Le géant de l'eau et des déchets s'est même dit prêt à "répondre favorablement à la demande formulée par Suez auprès des pouvoirs publics" de céder des actifs dans l'eau à l'international en plus de ceux de Suez en France. Au total, les cessions d'actifs seraient de l'ordre de 5 milliards d'euros (incluant les 2,2 milliards d'euros de l'Eau France)", précise Veolia dans son communiqué.

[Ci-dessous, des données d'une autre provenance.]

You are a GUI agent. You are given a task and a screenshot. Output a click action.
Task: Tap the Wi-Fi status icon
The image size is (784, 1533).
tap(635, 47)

Le "communiqué trompeur" de Veolia selon Suez

Tout irait pour le mieux dans le meilleur des mondes si et seulement si les dirigeants de Suez, qui défendent âprement une autre solution alternative, sans la trouver à ce stade, n'avait à nouveau rejeté la main tendue. Dans un communiqué d'une rare violence verbale, Suez a dénoncé à 14h59 le "communiqué trompeur de Veolia" et a rendu publique "le contenu de la lettre adressée ce jour à 13h14 au PDG de Veolia". Dans cette lettre Philippe Varin, le président du conseil d'administration de Suez, adresse directement au PDG de Veolia ("Cher Antoine"), une fin de non recevoir à propos des discussions en cours autour du "projet industriel" et réitère que le projet d'achat du bloc de 29,9% mis en vente par son actionnaire Engie "reste hostile". Selon Varin, "Suez n'a pas ménagé ses efforts dans la recherche d'une solution acceptable par tous, construite sur le projet de conserver en France un deuxième acteur d'envergure mondial, au profil agile et technologique dans les secteurs de l'eau et des services à l'environnement". Il considère que "les propositions faites" par Veolia "ne reprennent pas l'objectif de logique industrielle".

"Dans ce contexte, (...) nous considérons avec le conseil d'administration de Suez réuni ce jour que l'opération proposée, notamment la première étape d'achat du bloc de 29,9% des actions de Suez par Engie, reste hostile."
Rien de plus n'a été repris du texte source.